When students, staff and family come to theatre productions at The University of Nebraska at Omaha, they are often in awe of the actor’s dedications to their roles and the unique storylines. What they don’t often see is the thought and planning that the makeup department puts forth in each performance.
Every show requires several different looks depending on the time and context. Most frequently the UNO makeup department works with age and period makeup, but occasionally a show requires trauma or scarring makeup.
Charleen Willoughby is a professor at UNO who teaches a class called Stage Costume and Makeup, where she teaches the fundamentals of sewing and the use of highlight and shadow to alter the faces of actors in various ways. She also teaches the students to create simple prosthetics.
“I’ve been teaching at UNO since 2001,” Willoughby said. “I’ve always wanted to teach. I started as a high school drama teacher but realized that college teaching is where I should be. I became interested in stage makeup after taking the Stage Makeup class at UNO in the late 80s, early 90s.”
Willoughby uses what she learned from her classes to help her students improve their skills with makeup and prosthetics. Over the past few years, she has been exploring the art of moulage – makeup for disaster preparedness drills.
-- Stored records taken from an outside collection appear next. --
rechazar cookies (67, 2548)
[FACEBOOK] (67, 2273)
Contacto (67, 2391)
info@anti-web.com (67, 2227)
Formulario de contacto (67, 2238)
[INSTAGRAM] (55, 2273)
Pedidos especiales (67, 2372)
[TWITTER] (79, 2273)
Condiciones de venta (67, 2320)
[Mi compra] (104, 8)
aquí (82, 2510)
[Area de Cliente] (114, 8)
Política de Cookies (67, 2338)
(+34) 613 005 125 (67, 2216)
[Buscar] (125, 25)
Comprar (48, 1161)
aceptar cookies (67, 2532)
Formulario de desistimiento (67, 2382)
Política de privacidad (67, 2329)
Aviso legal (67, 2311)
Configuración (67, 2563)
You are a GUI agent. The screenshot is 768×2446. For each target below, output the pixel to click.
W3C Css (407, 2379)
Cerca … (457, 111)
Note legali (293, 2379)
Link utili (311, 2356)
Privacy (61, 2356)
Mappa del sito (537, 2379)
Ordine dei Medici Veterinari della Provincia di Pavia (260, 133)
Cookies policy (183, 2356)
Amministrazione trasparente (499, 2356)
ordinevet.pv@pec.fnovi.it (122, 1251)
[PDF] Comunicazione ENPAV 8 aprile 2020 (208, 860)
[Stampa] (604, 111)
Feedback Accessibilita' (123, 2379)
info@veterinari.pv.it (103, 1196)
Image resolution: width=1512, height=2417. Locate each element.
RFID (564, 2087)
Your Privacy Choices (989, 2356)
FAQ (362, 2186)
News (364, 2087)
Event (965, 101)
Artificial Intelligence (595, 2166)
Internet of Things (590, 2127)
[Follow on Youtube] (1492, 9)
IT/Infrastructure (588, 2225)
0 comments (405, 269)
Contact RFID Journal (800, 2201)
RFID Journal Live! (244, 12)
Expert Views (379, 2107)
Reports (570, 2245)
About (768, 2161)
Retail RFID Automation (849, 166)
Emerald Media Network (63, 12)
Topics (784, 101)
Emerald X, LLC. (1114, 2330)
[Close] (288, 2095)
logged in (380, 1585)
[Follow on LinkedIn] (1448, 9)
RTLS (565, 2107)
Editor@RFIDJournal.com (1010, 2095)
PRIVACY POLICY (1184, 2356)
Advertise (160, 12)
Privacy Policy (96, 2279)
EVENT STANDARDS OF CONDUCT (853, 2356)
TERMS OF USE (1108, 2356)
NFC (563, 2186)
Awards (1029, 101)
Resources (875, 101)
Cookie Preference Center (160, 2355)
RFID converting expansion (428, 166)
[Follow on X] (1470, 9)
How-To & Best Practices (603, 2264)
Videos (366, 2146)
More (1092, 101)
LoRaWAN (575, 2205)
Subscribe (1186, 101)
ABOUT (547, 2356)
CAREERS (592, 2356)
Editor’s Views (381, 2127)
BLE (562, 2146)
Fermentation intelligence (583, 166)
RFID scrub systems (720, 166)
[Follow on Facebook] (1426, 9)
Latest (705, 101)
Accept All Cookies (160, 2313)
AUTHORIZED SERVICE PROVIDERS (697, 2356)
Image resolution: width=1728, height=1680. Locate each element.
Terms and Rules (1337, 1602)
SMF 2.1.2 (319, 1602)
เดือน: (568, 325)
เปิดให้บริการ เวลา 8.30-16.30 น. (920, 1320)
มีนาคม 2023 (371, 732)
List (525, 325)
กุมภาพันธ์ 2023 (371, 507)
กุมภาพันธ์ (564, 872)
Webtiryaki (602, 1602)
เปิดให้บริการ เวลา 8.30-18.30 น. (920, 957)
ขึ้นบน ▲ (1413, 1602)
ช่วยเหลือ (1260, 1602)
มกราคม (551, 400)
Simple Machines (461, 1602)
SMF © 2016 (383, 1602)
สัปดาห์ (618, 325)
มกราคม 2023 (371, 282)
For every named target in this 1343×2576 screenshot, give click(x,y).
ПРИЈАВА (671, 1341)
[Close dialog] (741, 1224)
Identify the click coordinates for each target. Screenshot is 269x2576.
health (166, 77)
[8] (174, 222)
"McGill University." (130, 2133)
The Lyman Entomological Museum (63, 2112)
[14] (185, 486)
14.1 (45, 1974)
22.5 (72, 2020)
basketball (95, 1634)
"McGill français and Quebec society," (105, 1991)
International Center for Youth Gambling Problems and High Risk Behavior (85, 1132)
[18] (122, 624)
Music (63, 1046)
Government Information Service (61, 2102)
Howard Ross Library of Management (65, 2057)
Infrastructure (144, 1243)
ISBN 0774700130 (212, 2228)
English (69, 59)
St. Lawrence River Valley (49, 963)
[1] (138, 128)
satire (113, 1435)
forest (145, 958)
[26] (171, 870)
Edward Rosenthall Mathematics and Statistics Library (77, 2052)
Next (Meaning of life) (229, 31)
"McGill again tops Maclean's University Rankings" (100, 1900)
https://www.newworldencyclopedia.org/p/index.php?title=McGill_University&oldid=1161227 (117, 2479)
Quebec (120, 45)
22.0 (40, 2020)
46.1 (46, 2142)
She often encourages her students to become involved in these drills for extra practice.
Makeup is often used to enhance the features of actors and actresses and make them more beautiful. But, it can also be used to create scary and grotesque faces that leave the performer unrecognizable. When artists in the UNO theatre department use makeup, they are helping the audience connect to the world of the characters and help them become as engrossed and fascinated with the story as those on the stage.